» Task instructions:
From the first line to the last, restate every record word for word, leaving out the pictures.

» Data listing:

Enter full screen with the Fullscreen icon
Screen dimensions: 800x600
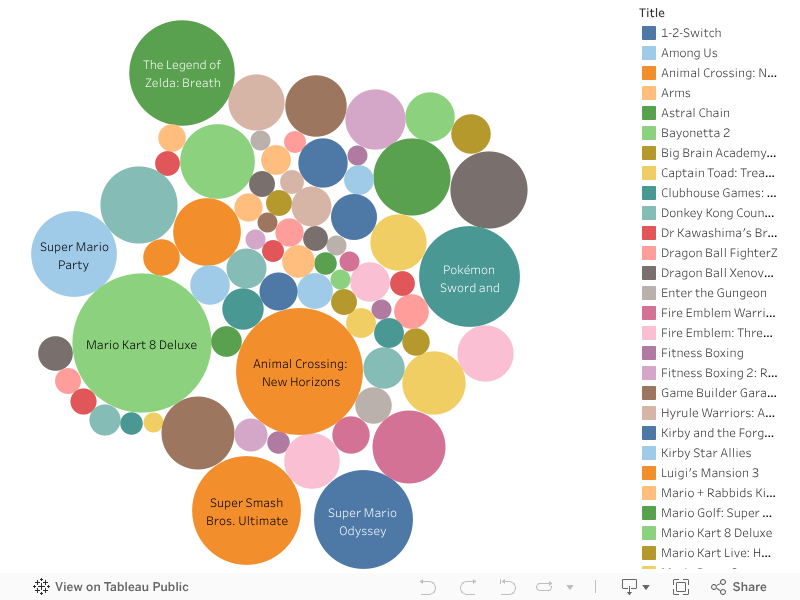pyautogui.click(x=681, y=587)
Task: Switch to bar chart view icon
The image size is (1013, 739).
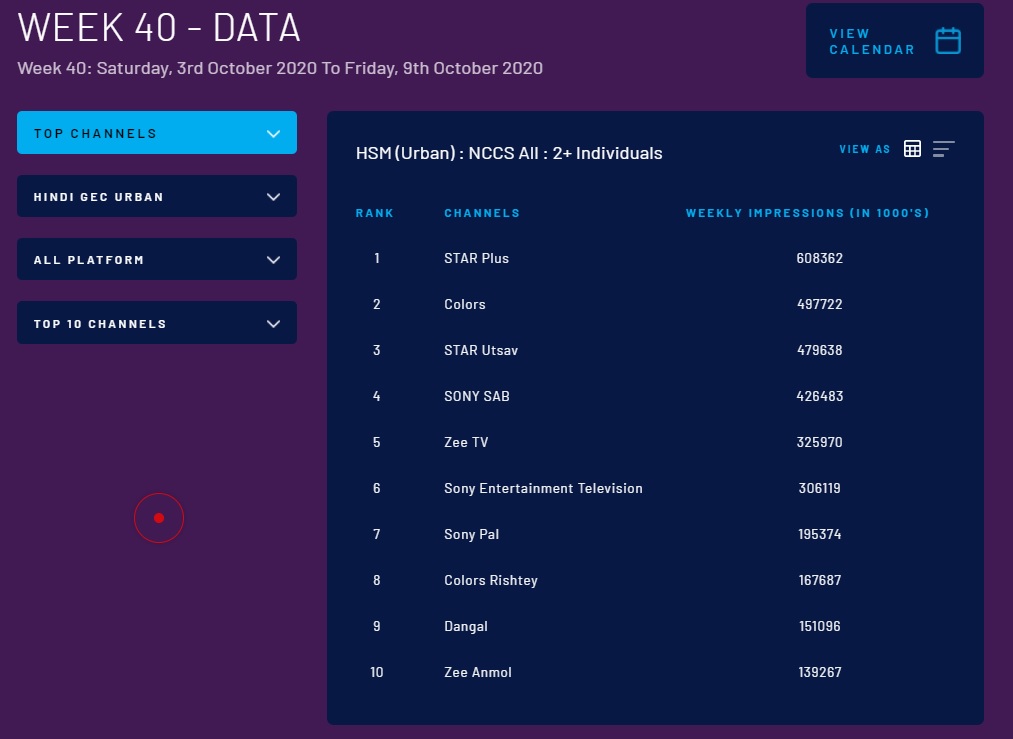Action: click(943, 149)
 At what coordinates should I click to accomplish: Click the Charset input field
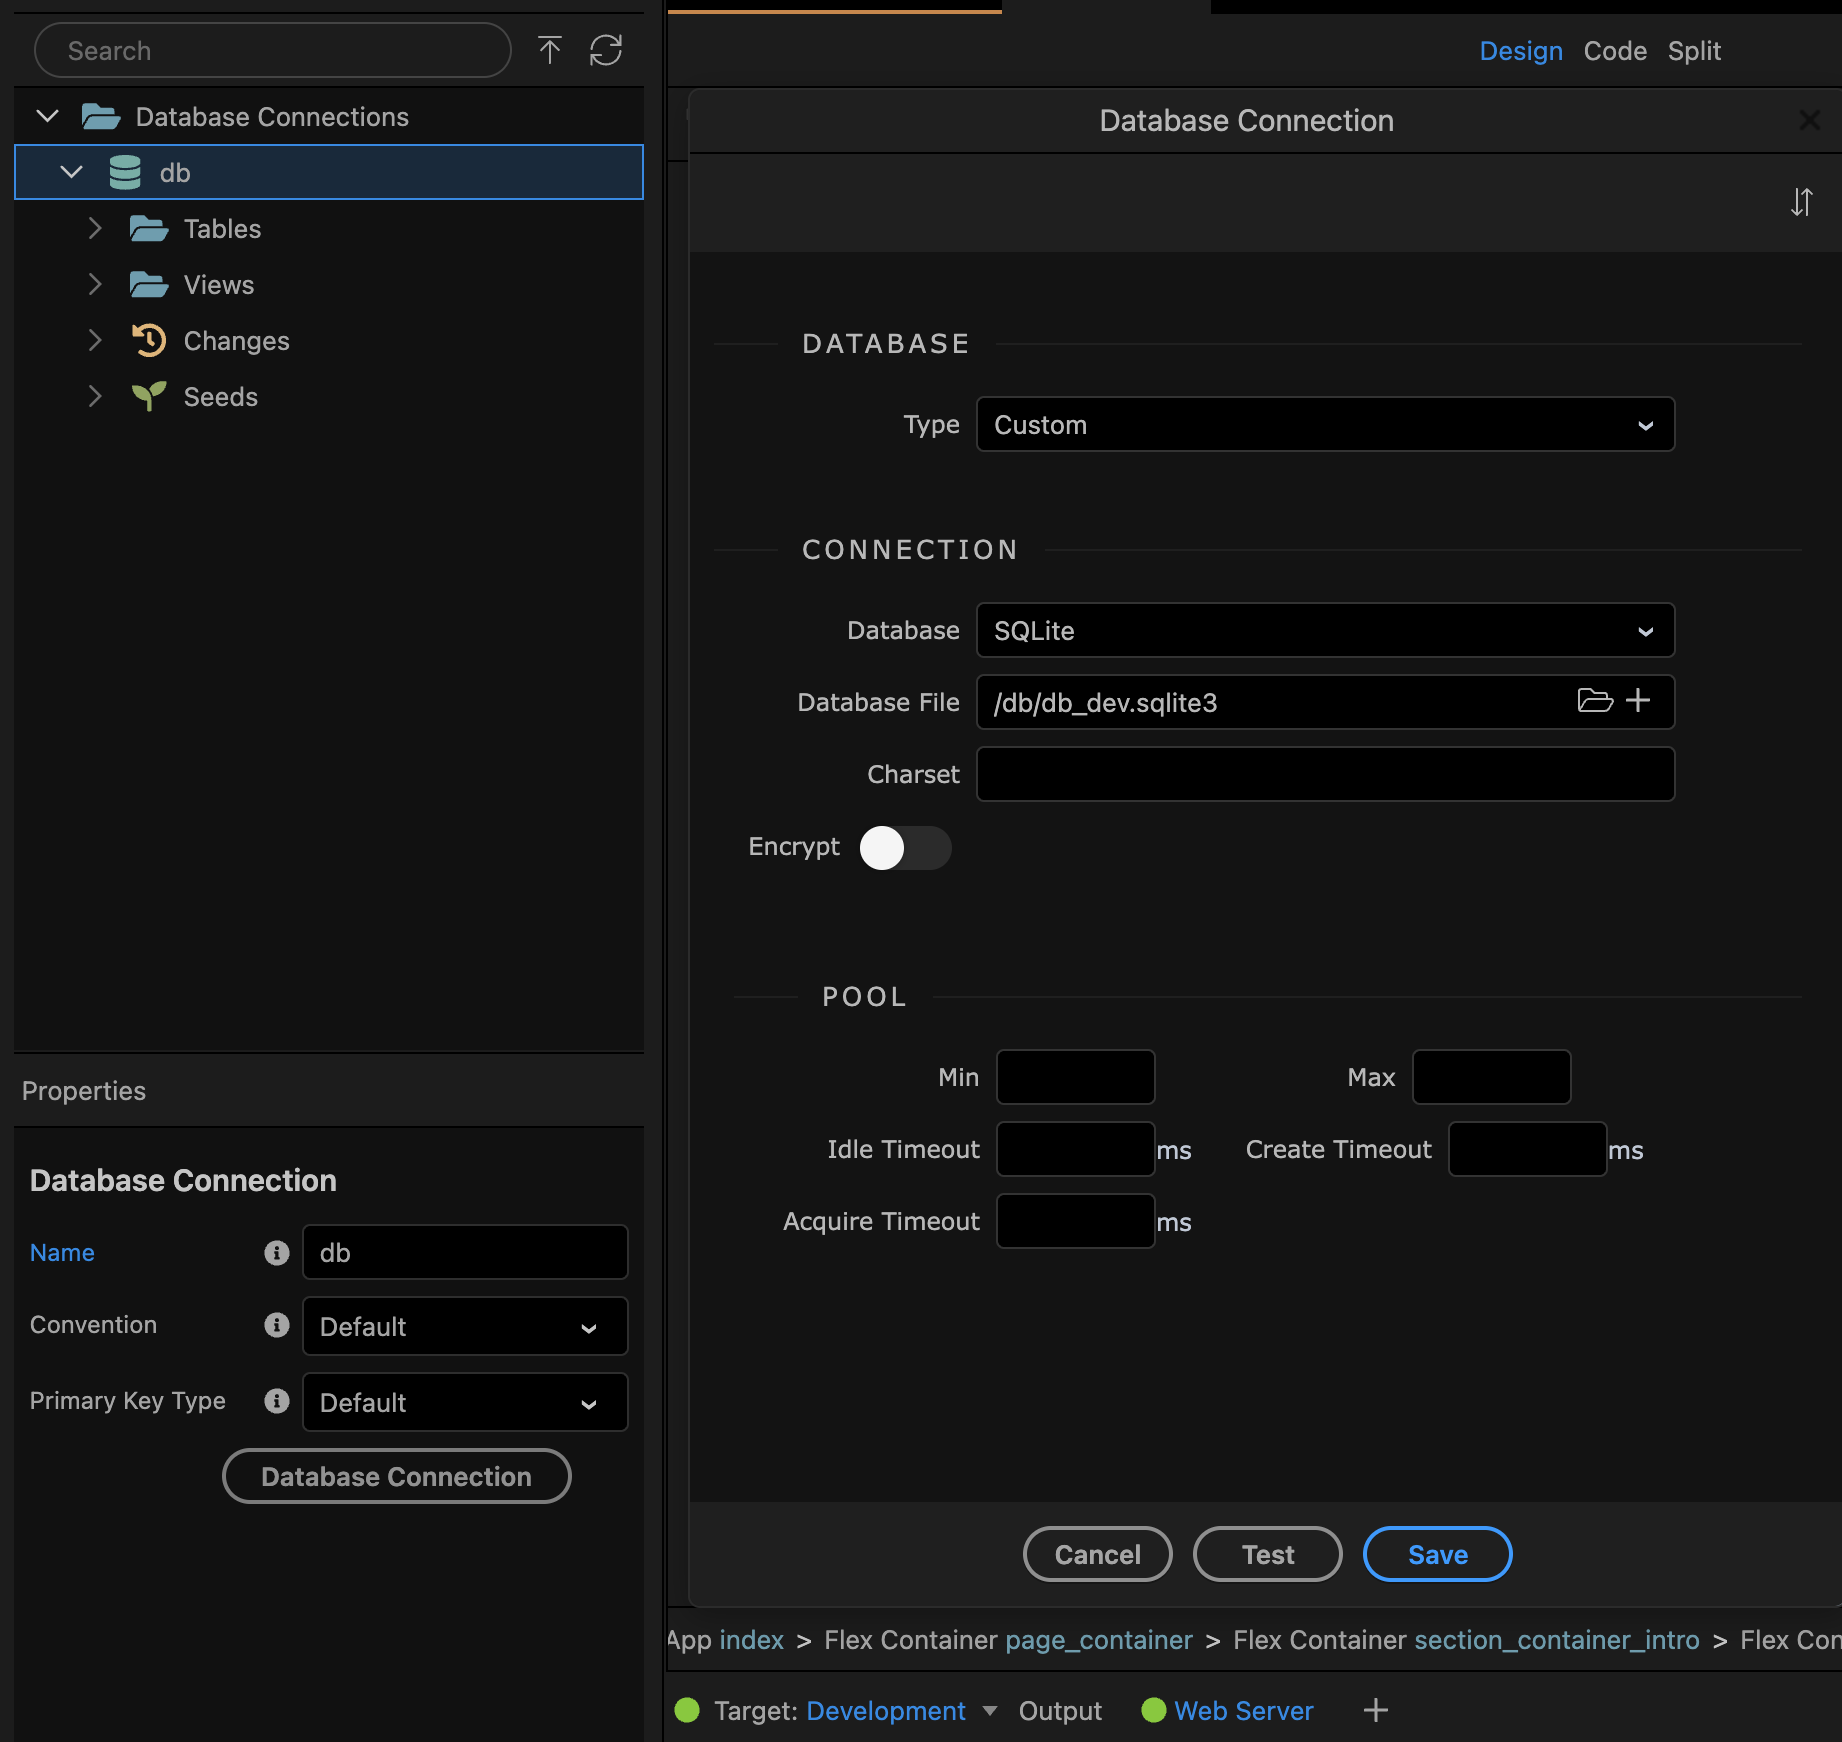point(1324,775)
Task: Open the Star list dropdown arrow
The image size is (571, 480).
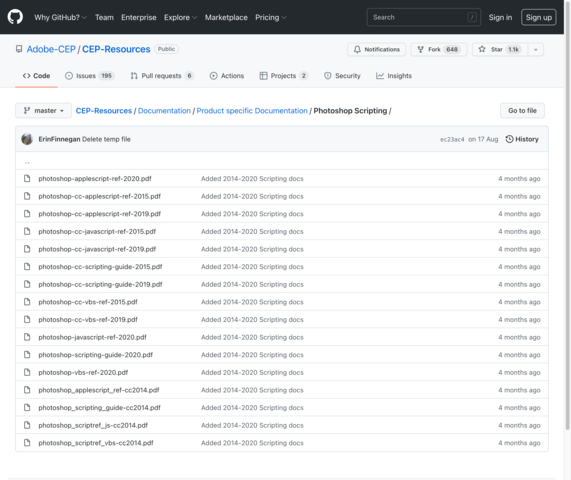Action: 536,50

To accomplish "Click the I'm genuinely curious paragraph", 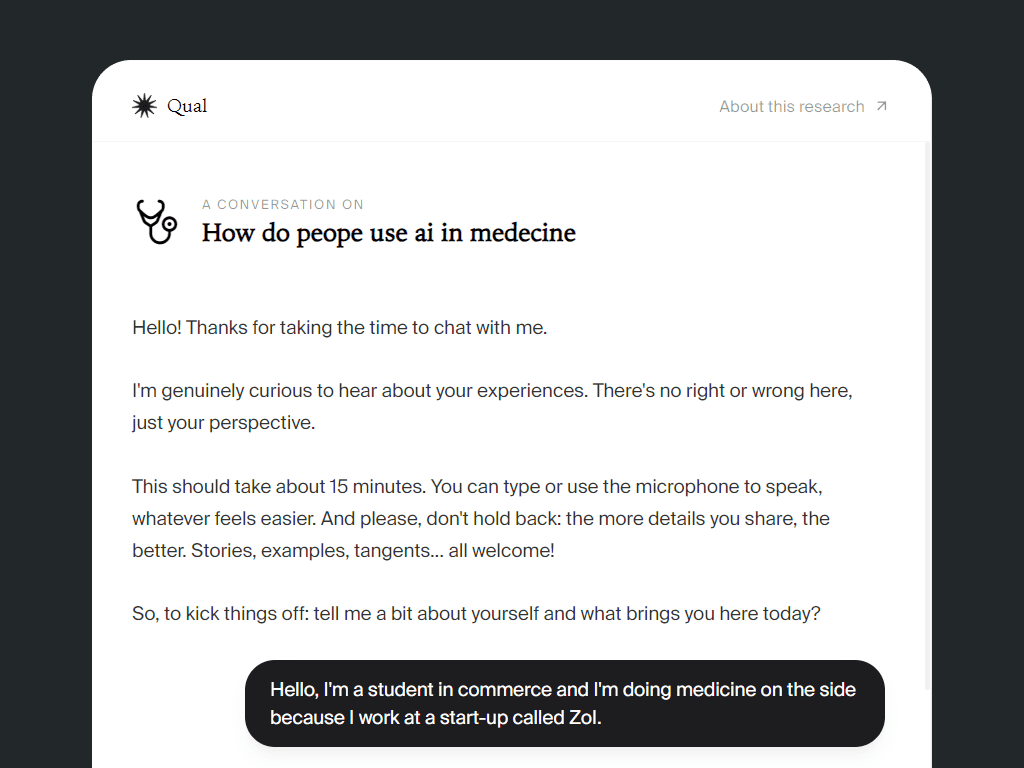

» Exercise output:
Enter full screen with the Fullscreen icon
Screen dimensions: 800x600
pyautogui.click(x=681, y=587)
Task: Switch to bar chart view icon
The image size is (1013, 739).
Action: click(943, 149)
 At what coordinates should I click to accomplish: Click the Charset input field
point(1324,775)
Task: Open the Star list dropdown arrow
The image size is (571, 480).
Action: 536,50

To accomplish "Click the I'm genuinely curious paragraph", 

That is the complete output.